Każda decyzja administracyjna, w tym nakładająca karę (w naszym przypadku to np. powiatowy inspektor sanitarny) zawiera pouczenie o ścieżce odwoławczej. Skargę na decyzję powiatowego inspektora sanitarnego składa się do państwowego wojewódzkiego inspektora sanitarnego, ale uwaga: za pośrednictwem organu, który wydał decyzję, z której jesteśmy niezadowoleni. Przepisy „epidemiczne” skonstruowano jednak tak, że kara ma rygor natychmiastowej wykonalności. Powinniśmy zatem do skargi (która ma formę w gruncie rzeczy dowolną) dołączyć wniosek o wstrzymanie natychmiastowej egzekucji decyzji o karze ze względu na ryzyko niebezpieczeństwa wyrządzenia znacznej szkody – w naszym przypadku uzasadnieniem jest np. konieczność utrzymania rodziny, spłaty kredytu, itp.

Organ decyduje sam, czy wstrzymać wykonanie decyzji o karze – dopiero skarga do sądu wraz z podobnym wnioskiem, po pozytywnym rozpatrzeniu wniosku przez sąd, zmusza organ (tu: inspekcję sanitarną) do wstrzymania się z egzekucją do czasu zakończenia sprawy przed sądem.
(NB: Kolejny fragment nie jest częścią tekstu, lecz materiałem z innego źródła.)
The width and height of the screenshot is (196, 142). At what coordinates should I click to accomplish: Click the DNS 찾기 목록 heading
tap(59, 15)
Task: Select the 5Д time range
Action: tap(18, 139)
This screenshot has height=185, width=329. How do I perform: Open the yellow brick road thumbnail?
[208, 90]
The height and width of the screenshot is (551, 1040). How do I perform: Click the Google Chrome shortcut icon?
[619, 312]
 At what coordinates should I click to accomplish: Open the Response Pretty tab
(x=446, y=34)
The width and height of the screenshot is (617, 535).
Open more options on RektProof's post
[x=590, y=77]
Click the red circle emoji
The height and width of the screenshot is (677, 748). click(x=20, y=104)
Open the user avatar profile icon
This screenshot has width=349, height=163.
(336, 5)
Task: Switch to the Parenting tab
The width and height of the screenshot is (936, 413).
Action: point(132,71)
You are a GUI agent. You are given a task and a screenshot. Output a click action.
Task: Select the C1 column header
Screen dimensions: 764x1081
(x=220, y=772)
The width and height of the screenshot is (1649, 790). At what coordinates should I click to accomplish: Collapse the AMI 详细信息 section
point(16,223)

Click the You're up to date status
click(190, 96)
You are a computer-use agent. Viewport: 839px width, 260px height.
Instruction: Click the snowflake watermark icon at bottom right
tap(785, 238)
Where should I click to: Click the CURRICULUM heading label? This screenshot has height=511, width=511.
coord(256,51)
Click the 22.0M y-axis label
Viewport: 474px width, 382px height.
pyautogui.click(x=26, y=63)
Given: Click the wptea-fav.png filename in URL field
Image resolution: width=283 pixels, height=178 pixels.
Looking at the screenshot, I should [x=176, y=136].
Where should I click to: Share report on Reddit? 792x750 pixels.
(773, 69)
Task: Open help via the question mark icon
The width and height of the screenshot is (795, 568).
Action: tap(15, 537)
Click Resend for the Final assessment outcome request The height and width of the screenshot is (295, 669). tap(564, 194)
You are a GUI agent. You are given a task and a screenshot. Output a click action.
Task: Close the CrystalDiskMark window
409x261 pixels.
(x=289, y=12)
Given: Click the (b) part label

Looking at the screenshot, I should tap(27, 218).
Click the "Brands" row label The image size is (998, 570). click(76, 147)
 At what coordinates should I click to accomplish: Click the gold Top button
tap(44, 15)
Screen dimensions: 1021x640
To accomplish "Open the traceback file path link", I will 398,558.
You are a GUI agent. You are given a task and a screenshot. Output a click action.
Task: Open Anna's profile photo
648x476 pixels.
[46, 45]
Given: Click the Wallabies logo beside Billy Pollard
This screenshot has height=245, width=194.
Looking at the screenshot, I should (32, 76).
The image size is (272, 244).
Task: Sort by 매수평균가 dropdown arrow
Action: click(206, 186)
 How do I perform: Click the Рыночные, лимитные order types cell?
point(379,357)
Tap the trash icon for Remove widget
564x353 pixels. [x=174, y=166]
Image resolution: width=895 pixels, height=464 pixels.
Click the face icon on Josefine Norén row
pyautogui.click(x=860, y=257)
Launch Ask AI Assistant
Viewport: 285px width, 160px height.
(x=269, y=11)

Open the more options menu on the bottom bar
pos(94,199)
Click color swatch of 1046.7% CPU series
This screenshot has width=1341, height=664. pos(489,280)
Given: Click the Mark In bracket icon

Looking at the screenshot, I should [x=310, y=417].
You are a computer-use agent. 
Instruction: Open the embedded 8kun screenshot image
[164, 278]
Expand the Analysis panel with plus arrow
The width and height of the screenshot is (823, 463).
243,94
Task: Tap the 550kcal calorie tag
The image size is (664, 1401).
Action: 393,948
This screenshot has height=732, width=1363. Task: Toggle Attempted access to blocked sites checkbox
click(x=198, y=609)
Niestety, do sądu można się zwrócić dopiero po wyczerpaniu „niższych” środków odwoławczych – zgodnie z pouczeniem zawartym w decyzji o karze, a tymczasem mogą ściągnąć nam pieniądze z konta. Rada: w przypadku spraw dotyczących kar w wysokości kilku czy kilkudziesięciu tys. zł warto skorzystać z pomocy prawnika, gdyż trzeba działać na podstawie dość skomplikowanych przepisów decydujących o tym, że podstawy nakładania kar wprowadzono nielegalnie. Nie ma gwarancji, zwłaszcza, gdy mamy pieniądze na koncie, że uda się uniknąć zapłaty, ale jest wielka szansa na odzyskanie pieniędzy.